Las denuncias de la violencia sufrida por él y los miles de creyentes chamulas, fueron una y otra vez desestimadas, lo que fortaleció a sus perseguidores ya que se sabían impunes. La historia de las persecuciones, y el correspondiente desinterés cómplice de las autoridades mestizas y blancas por tantas décadas, debe ser contada escrupulosa y detalladamente. Los evangélicos tzotziles así lo consideran, y por esta razón nombraron a una comisión para que documente minuciosamente esa historia.
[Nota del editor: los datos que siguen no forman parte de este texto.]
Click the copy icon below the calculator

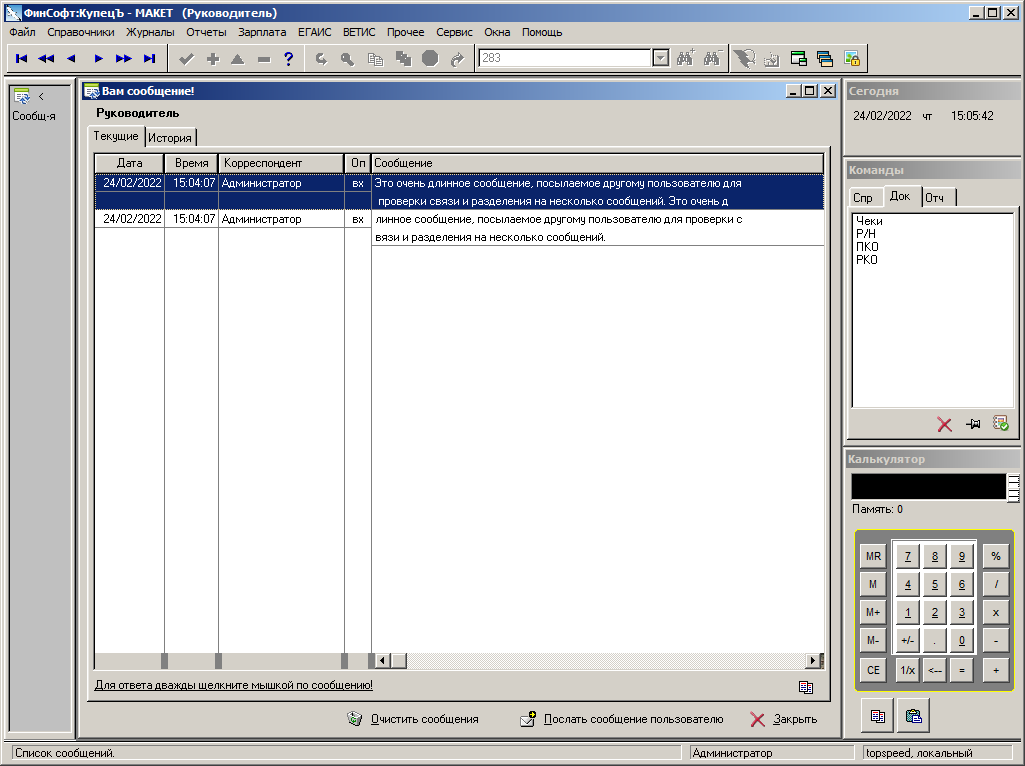click(x=877, y=716)
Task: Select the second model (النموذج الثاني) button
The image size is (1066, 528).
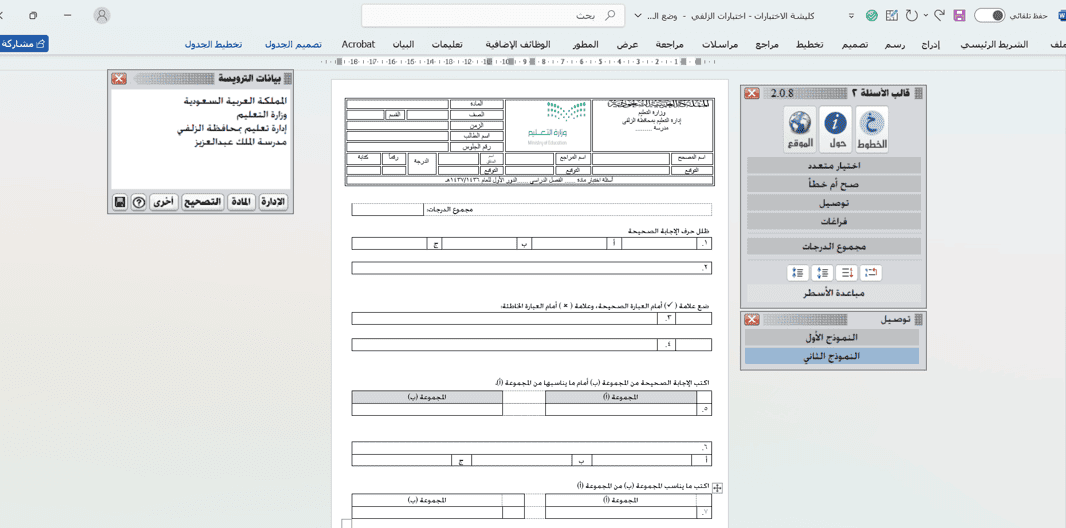Action: point(831,356)
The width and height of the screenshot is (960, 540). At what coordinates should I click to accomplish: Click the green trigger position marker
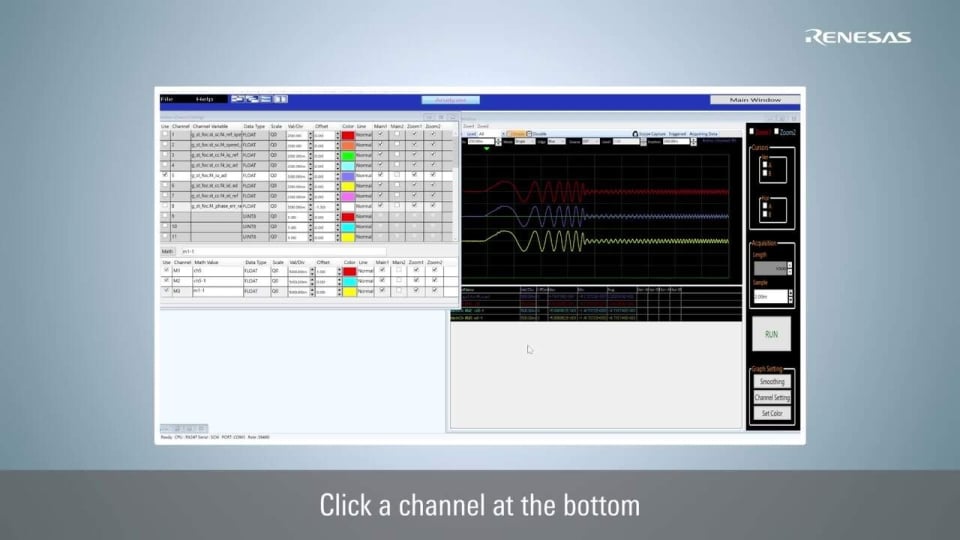coord(487,149)
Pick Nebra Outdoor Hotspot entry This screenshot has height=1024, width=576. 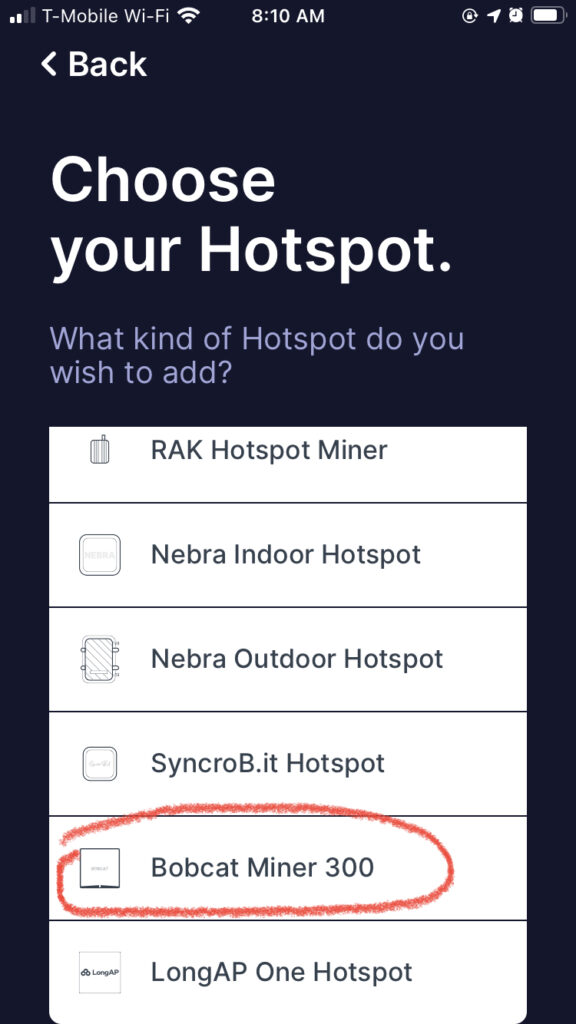[288, 659]
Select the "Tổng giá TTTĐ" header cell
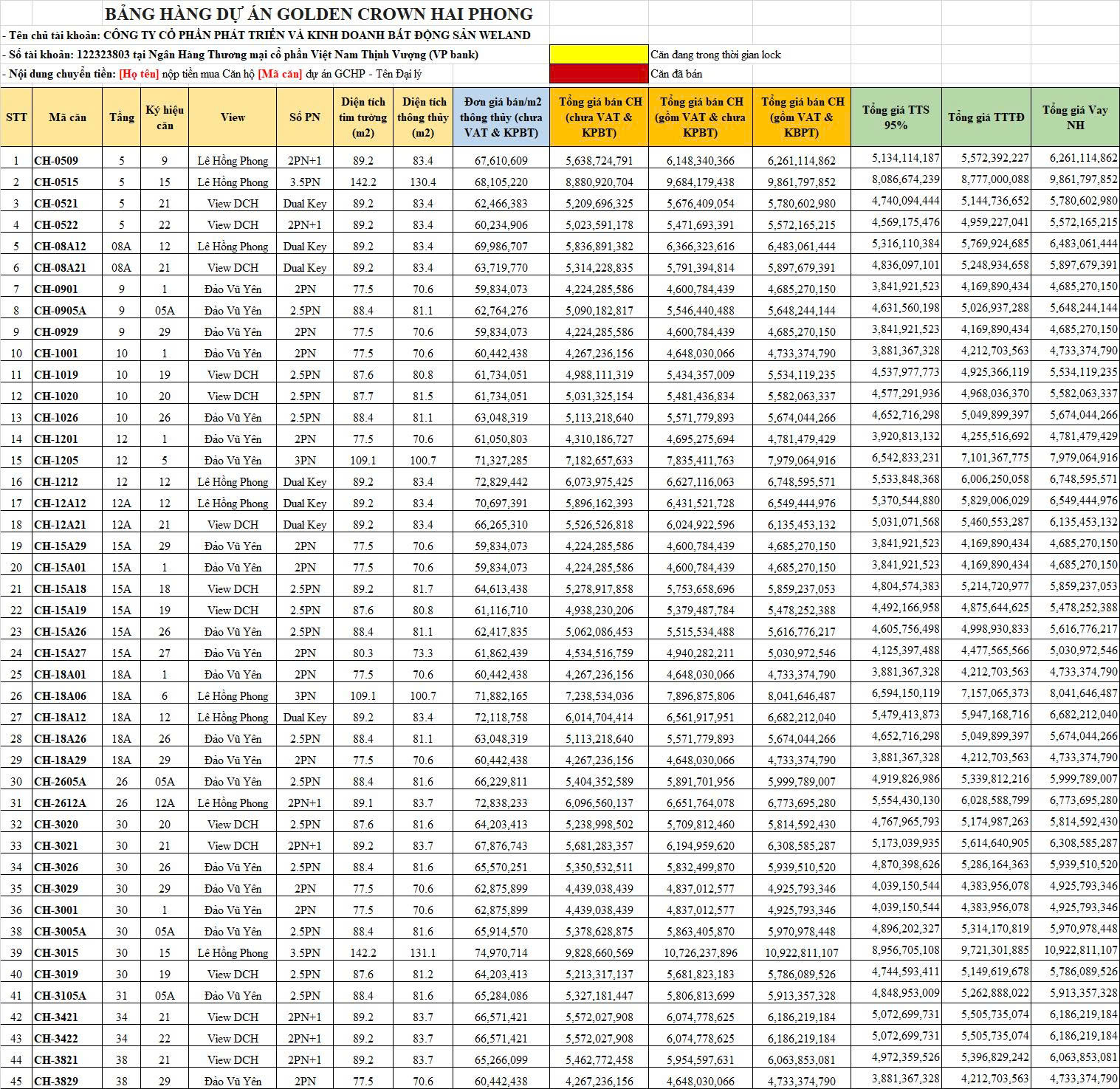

Las autoridades permitieron la barbarie porque en la práctica consideraron que los creyentes evangélicos carecían de derechos humanos, o por su apatía que explicaba todo como “cosas de indios” en las que es mejor no meterse.
Así como el líder martirizado se ganó el sobrenombre de Caxlán por la razón que ya mencionamos, es necesario anotar que con más méritos se hizo de un título que le fue reconocido por los creyentes a los que pastoreó y defendió. Ellos, desde los primeros años de su ministerio lo comenzaron a llamar respetuosamente, en tzotzil,
Jmol Miquel, anciano Miguel. Con amor y paciencia consolaba y daba palabras de esperanza a los tan cruelmente perseguidos. Hoy quedan algunos ancianos que lo conocieron y fueron ministrados por él, cuando uno les escucha hablar de quien fuera su líder no tardan en acompañar a sus palabras las lágrimas, pero son lágrimas de agradecimiento y gozo porque, como dicen ellos y ellas, la Iglesia sufriente salió victoriosa.
Hasta en su muerte Miguel dio testimonio de Aquel en quien creyó y siguió sin reservas. La prensa de San Cristóbal de aquellos días reportó un hecho inusual, el caminar de un cortejo fúnebre nunca antes visto por las calles de la orgullosa ciudad: “La noticia del asesinato de
Jmol Miquel impactó a la Iglesia evangélica y a la comunidad coleta, los medios de comunicación hablaban del salvajismo con que se había cometido el asesinato y se unieron al clamor de justicia.
El día del sepelio, el cortejo causó asombro a la gente porque se calcula que más de 5 mil personas acompañaron el féretro. A pesar de todo lo sucedido, el autor de intelectual del asesinato, el cacique Javier López, no fue detenido y quedó impune. Las iglesias evangélicas de la ciudad, de diferentes denominaciones, se unieron en el dolor por la pérdida de un siervo de Dios distinguido por su fe, su lucha incansable y su valor”.